Figure 1 shows a histogram of the resulting scores when each element in the target list is compared with all the other libraries (with the exception of the SWGDRUG library, which is itself the target list). Several salient observations can be made. The histogram has a peak at a match factor of approximately 925. This arises from the fact that good quality spectra from curated libraries show excellent reproducibility leading to high inter-library match factors. The histogram also has a peak at very high match factors. This arises from SWGDRUG entries also appearing in other libraries. Ideally these entries should all have match factors of 999 but subtle differences in how mass and intensity data are treated by various curation schemes slightly lower the match factors, giving values from 975 to 999. Redundant entries were never used to determine outlier status of any library entry since redundant entries add no new information. As points of reference, it can be observed from the cumulative (running) sum shown in Figure 1 that about 92% of the spectrum pairs have match factors above 750, and about 87% of the spectrum pairs have match factors above 800, two touch points in determining spectral match quality. Finally, the low match factor tail contains the outliers whose presence was determined by visual inspection of spectra. These may be due to either poor quality mass spectra or due to improper chemical structures recorded in the library. Investigation of each individual case is necessary to determine which error has occurred, although in a few cases a determination could not be made.
Figure 1

A histogram of the match factors when each element in the target list is compared with the same chemical compound in all the libraries (not including the SWGDRUG library, which provided the target list). Left axis: number of pairs with a given match factor. Right axis: solid line shows the cumulative sum of pairs moving from left to right across the match factor axis

Of the 2283 target list spectra examined, 605 were not in the NIST14 library and another 89 had only one additional measurement making inter-comparison impossible. Many of those not in the NIST14 library have already been measured and will appear in the upcoming release of the library, NIST17. About 1% of the compounds in the target list required further examination. Each proved to have unique anomalous behavior, often with multiple errors; nevertheless, the types of errors that were found can be generalized according to categories, which could serve as a useful checklist for library quality control and curation as shown in Table 3. The first level divides errors into three broad categories: those with the library spectrum, those arising from identity information, and those having to do with curation or record keeping issues. For each broad category of error, typical characteristics, symptoms, or examples are given.
Table 3

A Checklist of Mass Spectral Library Error Categories

Spectrum errors (assuming the compound is correctly described)

Error

Causes and comments

Missing peaks

• Reaction, chemical ionization, or unexpected decomposition of the sample in the inlet system or ion source

• Inadequate instrument resolution or poor peak shape (missing peaks are often small peaks adjacent to much larger peaks)

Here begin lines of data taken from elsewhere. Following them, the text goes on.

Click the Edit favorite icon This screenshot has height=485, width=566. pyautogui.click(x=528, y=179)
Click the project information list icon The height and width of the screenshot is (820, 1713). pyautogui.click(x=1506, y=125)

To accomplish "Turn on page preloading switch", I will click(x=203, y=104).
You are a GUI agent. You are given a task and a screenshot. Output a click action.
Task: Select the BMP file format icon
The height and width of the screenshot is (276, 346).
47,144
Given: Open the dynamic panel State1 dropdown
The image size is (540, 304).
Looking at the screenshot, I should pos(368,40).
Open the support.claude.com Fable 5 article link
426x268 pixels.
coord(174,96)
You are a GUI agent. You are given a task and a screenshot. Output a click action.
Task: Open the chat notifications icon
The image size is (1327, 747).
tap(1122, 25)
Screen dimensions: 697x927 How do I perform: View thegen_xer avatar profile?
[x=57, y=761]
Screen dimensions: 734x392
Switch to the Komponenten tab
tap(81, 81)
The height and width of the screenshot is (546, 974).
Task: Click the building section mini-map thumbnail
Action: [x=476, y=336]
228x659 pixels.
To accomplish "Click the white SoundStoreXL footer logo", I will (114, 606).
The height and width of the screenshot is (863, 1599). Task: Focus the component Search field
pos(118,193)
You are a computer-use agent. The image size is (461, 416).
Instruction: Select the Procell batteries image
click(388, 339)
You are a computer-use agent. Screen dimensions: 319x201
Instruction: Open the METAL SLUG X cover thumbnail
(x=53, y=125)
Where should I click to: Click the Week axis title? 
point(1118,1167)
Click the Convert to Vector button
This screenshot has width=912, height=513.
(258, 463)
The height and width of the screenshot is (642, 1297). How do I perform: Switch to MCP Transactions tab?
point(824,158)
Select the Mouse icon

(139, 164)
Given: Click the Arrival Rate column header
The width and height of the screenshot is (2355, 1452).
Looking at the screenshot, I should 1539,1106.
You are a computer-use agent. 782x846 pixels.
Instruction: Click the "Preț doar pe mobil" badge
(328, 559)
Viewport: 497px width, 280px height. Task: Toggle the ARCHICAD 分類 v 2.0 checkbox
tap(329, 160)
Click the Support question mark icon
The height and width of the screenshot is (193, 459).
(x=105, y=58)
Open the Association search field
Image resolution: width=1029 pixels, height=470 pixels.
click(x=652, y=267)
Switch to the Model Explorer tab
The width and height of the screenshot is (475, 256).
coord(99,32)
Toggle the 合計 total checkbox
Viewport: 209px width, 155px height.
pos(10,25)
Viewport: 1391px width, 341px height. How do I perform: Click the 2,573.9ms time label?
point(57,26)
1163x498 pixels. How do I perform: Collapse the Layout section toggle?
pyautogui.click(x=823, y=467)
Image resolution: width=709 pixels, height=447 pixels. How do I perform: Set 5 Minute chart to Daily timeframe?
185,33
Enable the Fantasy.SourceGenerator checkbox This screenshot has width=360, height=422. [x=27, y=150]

• Low signal-to-noise ratio and/or instrument noise threshold set too high (the latter sometimes detectable as distorted isotope ratios)

Spurious peaks and/or incorrect peak intensities

• Impurity in the measured compound, especially when a separation method is not used before ionization or when co-elution of compounds occurs

• Reaction, chemical ionization, or unexpected decomposition of the sample in the inlet system or ion source

• Peak splitting due to incorrect determination of peak position (often the result of poor peak shape)

• Noise (often the result of electronics or instrument environment problems)

• Lack of, or errors in, correction for background (often air, water, or chromatographic column bleed which can be reduced by proper instrument care and the use of peak deconvolution software)

• Detector saturation

Incorrect mass assignments

• Incorrect mass calibration of instrument (often the result of infrequent calibration or large room temperature variations)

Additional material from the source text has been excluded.